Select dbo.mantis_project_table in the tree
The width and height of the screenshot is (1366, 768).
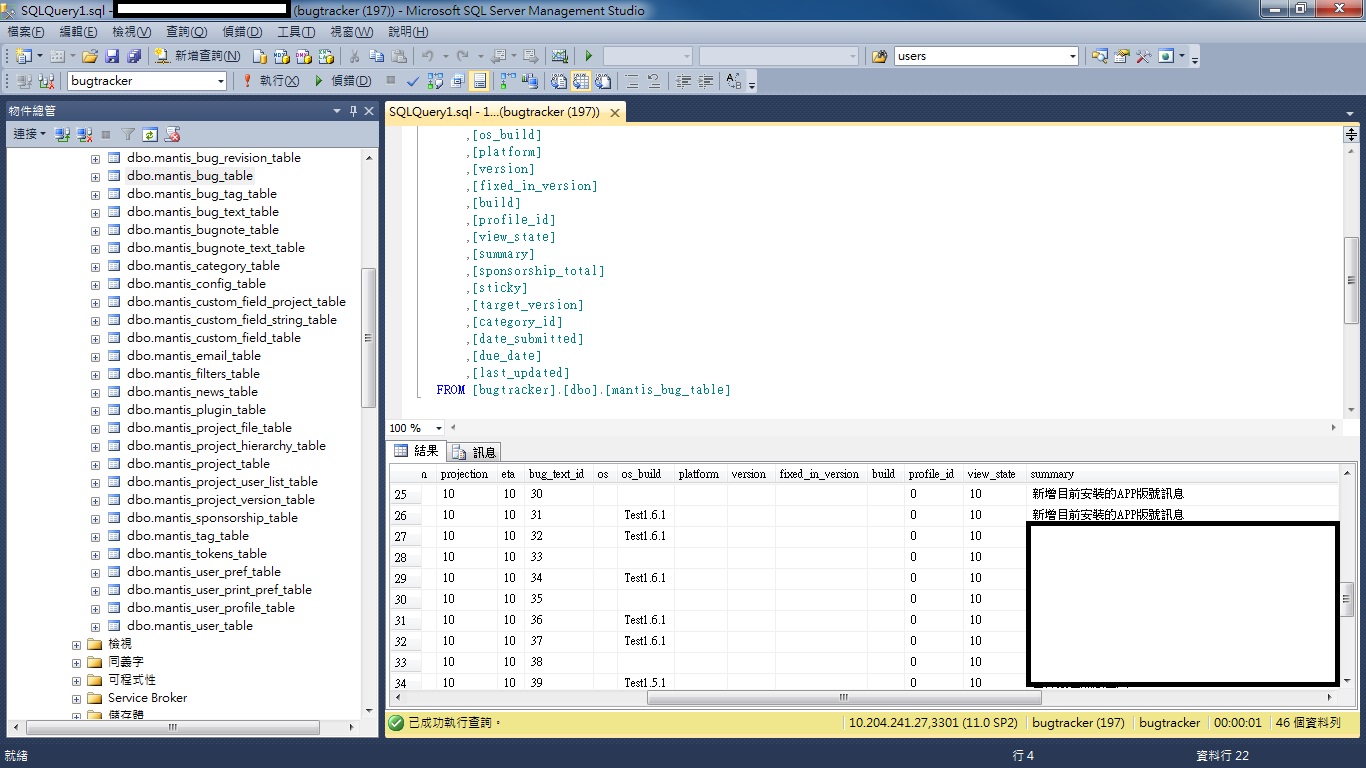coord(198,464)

...

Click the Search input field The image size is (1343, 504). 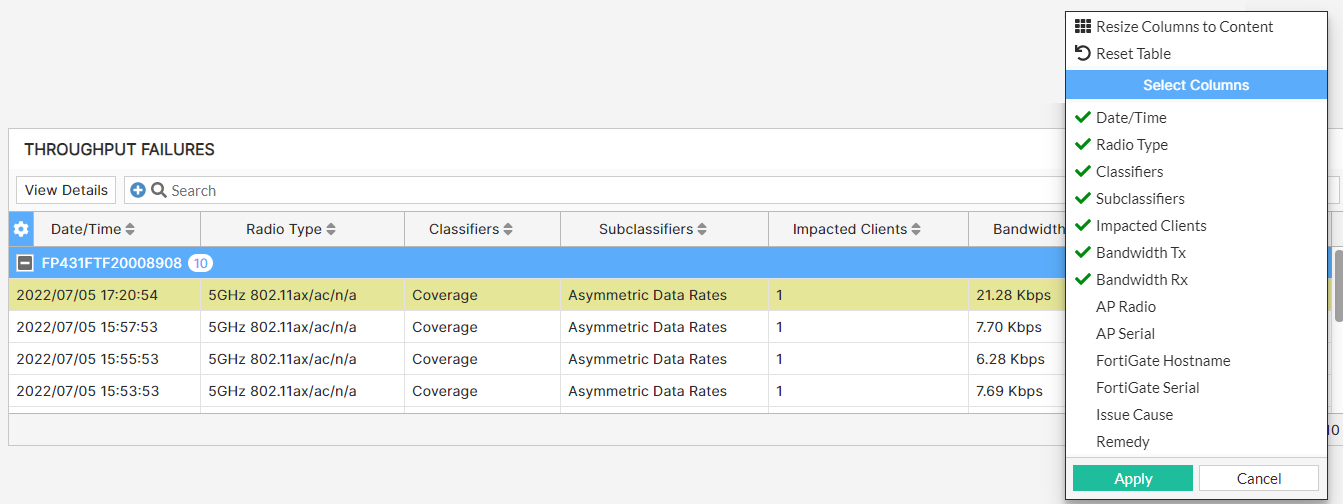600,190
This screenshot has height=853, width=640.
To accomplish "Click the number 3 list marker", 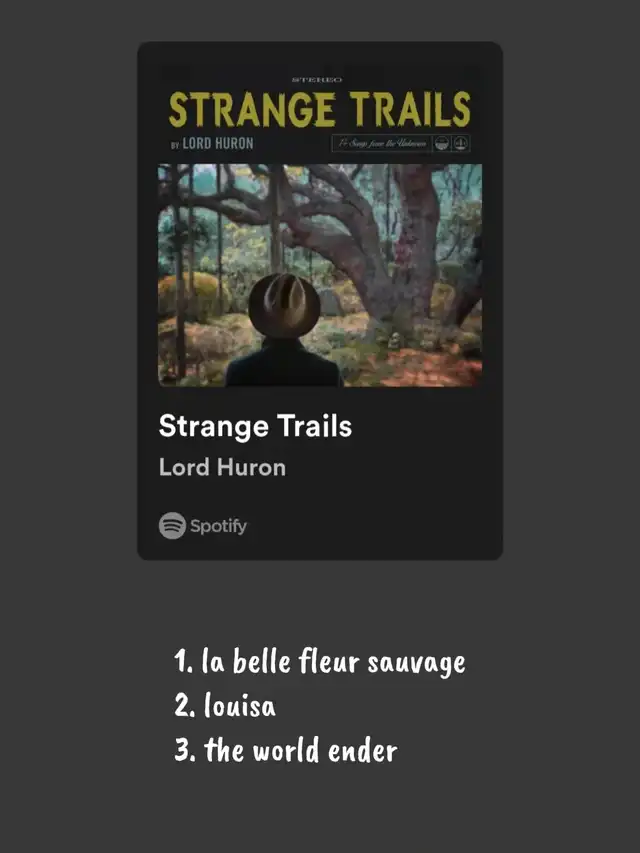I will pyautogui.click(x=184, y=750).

**STATED PROBLEM:** Starting at the line containing "Select dbo.mantis_project_table in the tree" and ending with the line containing "coord(198,464)", render those lines as a numbered list, omitting blank lines and leaving out the pictures.

**COMPLETE RESPONSE:**
1. Select dbo.mantis_project_table in the tree
2. The width and height of the screenshot is (1366, 768).
3. coord(198,464)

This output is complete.